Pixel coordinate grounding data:
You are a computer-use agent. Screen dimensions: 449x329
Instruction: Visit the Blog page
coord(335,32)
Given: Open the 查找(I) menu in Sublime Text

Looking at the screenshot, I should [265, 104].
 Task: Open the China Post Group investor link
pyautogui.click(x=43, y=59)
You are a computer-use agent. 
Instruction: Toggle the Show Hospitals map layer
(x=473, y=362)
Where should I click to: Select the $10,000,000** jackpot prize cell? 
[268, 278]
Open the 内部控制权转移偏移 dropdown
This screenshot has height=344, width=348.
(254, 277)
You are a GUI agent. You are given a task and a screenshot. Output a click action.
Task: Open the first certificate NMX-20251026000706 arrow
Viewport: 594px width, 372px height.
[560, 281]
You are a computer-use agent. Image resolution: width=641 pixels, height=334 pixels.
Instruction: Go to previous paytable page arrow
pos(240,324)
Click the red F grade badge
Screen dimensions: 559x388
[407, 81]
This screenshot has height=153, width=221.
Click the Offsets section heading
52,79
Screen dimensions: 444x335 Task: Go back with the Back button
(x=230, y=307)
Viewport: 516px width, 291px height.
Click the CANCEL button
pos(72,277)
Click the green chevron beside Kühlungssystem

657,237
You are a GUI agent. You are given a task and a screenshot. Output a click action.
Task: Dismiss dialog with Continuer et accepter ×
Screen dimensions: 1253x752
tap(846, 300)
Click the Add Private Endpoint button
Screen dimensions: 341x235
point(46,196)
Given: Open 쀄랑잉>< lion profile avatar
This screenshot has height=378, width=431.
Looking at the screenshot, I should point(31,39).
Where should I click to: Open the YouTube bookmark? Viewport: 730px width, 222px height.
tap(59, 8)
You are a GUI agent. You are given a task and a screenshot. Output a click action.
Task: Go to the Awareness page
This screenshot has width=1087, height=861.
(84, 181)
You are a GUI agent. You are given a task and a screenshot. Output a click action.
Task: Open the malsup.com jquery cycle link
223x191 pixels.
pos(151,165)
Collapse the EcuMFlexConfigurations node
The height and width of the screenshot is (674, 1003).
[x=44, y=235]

**TASK OBJECTIVE**
With the first line being the one containing "Viewport: 516px width, 291px height." and the last line the one containing "Given: Open 쀄랑잉>< lion profile avatar", transcribe exactly the lines above that fall in that range.

**SOLVED PROBLEM**
Viewport: 516px width, 291px height.
Click the CANCEL button
pos(72,277)
Click the green chevron beside Kühlungssystem

657,237
You are a GUI agent. You are given a task and a screenshot. Output a click action.
Task: Dismiss dialog with Continuer et accepter ×
Screen dimensions: 1253x752
tap(846, 300)
Click the Add Private Endpoint button
Screen dimensions: 341x235
point(46,196)
Given: Open 쀄랑잉>< lion profile avatar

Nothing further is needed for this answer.